En légalisant le cannabis thérapeutique, le Maroc s’ouvre de nouvelles opportunités économiques. Une décision qui provoque aussi des débats politiques et sociétaux.
Plus de 700 tonnes de cannabis par an. Voilà ce que produit le Maroc, selon l’Initiative mondiale contre la criminalité transnationale organisée. Bilan financier : plus de 23 milliards de dollars, soit environ 20 % du Produit intérieur brut (PIB) marocain. Le problème, c’est que ces chiffres, aussi impressionnants soient-ils, entrent dans le cadre du secteur informel. Si le cannabis venait à devenir légal, cela permettrait de développer un business qui rapporte gros.
Alors, la décision des Nations unies de reconnaître, le 3 décembre dernier, l’utilité thérapeutique du cannabis a donné quelques idées au royaume chérifien. Le Maroc vient de voter un projet de loi qui vise à encadrer la production de cannabis thérapeutique. De quoi imaginer de nouvelles sources de revenus et d’emplois.
Il faut dire que le cannabis fait déjà, bien qu’il soit prohibé, vivre des familles entières notamment dans la région du Rif. Mais l’illégalité de la production fait prospérer un peu plus des réseaux informels. Dans le Rif, la sécurité de la région est désormais placée entre les mains des trafiquants.
Un manque à gagner évident pour le Maroc. Sans taxes ni impôts, le cannabis circule, et est exporté au-delà des frontières sans droits de douane. La production de cannabis médical provoquer donc forcément un développement économique qui sera profitable aux familles des régions concernées qui, en termes d’emploi et de revenus directs, ne touchent que 4% du chiffre d’affaires généré par la production illégale de la plante. Ce pourcentage pourrait atteindre 12 % si ce business était encadré, à en croire les experts en économie.
Développer la production de cette substance, même simplement à destination de la médecine, c’est ainsi contribuer à l’évolution du pays sur les plans économique, social mais aussi sanitaire. C’est d’ailleurs ce qui a poussé le Parlement marocain à voter en faveur de la nouvelle légalisation sur cannabis thérapeutique, d’abord à travers la création d’une agence nationale pour l’exécution de la stratégie, de la culture à la commercialisation.
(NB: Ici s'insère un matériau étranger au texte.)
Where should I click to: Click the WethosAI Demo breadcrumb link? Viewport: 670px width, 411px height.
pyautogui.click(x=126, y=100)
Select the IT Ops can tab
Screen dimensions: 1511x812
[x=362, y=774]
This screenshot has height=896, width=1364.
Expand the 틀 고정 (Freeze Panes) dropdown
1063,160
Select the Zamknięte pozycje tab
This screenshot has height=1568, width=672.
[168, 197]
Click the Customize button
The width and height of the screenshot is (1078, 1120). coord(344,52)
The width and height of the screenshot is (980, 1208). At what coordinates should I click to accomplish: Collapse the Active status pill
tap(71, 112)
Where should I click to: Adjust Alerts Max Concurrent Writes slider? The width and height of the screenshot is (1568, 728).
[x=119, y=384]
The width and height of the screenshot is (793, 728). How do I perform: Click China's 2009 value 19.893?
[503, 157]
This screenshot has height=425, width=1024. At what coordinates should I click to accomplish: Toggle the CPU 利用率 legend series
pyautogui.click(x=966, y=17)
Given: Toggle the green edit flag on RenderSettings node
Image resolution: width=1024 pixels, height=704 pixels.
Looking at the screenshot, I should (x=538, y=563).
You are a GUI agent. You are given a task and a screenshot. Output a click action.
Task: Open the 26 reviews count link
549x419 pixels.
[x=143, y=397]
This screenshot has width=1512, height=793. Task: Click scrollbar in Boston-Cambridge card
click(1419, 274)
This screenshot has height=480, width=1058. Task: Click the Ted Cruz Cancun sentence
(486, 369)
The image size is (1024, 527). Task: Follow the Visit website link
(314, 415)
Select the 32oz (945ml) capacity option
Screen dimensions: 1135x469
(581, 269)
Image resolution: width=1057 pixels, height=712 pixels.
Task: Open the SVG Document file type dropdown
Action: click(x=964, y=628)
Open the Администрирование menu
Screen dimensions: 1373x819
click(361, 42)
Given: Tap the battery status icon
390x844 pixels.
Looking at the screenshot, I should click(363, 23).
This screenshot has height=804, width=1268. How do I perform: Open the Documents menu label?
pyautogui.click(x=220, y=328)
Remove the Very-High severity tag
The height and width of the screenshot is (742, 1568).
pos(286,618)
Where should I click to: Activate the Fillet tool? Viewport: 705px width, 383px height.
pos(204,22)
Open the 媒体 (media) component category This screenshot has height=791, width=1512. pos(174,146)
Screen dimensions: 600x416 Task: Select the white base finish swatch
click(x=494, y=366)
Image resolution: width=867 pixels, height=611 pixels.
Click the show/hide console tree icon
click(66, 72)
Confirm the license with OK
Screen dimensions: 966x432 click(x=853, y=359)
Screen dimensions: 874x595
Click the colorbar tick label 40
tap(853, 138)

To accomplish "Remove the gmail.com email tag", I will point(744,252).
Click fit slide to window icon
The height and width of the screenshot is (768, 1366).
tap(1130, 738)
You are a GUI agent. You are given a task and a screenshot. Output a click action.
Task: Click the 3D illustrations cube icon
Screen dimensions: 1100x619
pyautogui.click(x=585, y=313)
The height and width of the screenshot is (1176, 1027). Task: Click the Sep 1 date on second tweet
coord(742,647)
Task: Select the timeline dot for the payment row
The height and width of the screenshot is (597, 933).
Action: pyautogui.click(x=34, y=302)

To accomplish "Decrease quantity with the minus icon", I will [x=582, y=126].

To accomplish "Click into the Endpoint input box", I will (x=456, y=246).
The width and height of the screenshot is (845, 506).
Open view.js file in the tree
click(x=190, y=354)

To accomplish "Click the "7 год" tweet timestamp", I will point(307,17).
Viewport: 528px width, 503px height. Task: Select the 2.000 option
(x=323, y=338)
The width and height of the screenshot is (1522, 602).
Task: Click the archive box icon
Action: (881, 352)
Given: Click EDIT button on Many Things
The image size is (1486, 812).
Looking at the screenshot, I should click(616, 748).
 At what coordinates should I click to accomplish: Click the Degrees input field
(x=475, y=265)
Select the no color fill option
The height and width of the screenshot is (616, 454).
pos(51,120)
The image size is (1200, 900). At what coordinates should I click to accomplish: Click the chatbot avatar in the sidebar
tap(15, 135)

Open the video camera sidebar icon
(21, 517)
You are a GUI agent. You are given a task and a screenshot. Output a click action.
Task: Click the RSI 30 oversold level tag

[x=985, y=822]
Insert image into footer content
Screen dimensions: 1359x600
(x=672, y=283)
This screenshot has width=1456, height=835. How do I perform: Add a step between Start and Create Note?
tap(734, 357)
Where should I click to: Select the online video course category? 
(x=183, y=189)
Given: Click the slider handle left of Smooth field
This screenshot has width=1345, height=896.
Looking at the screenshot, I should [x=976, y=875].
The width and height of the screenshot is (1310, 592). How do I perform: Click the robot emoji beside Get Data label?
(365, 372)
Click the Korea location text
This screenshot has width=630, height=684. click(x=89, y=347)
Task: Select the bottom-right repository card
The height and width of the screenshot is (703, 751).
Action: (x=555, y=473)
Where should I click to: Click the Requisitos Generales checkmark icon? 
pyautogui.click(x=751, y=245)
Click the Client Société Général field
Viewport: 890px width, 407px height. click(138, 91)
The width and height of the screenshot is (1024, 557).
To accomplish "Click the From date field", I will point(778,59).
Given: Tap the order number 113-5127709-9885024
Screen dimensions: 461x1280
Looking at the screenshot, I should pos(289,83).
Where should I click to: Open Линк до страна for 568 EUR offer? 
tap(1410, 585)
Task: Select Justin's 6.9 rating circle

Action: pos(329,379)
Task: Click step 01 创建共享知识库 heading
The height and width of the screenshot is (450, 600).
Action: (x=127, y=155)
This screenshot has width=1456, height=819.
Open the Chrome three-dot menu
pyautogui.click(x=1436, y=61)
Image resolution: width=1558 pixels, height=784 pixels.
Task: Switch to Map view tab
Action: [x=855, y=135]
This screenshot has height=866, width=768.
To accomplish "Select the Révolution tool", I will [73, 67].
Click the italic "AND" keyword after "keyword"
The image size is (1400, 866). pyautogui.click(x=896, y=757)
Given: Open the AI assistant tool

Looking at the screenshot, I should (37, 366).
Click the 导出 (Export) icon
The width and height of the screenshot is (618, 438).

De ce fait, en développant une filière industrielle dédiée, le Maroc pourrait non seulement générer de nouveaux emplois, mais aussi affirmer un positionnement nouveau dans le cadre de la lutte contre certaines maladies, à l’instar de la sclérose en plaques, l’épilepsie, la maladie de Parkinson et mêmes certains cancers en phase terminale.
Le Royaume semble déterminé à faire reconnaître ses efforts puis à renforcer la coopération nationale et internationale. Le marché du cannabis est en pleine croissance — 30 % à l’échelle internationale et 60 % pour l’Europe —, mais tout reste encore à faire.
Quoi qu’il en soit, les discussions autour du nouveau texte ont provoqué quelques remous au sein de la population locale mais aussi de la classe politique. L’ancien chef du gouvernement marocain Abdel-Ilah Benkiran a notamment gelé son adhésion au Parti pour la justice et le développement (PJD) pour manifester son désaccord avec les autres membres de sa formation. Les producteurs sont aussi, pour certains, en désaccord. En cause, la teneur en THC, substance psychoactive caractéristique de la plante, qui devra désormais être contrôlée et de facto réduite.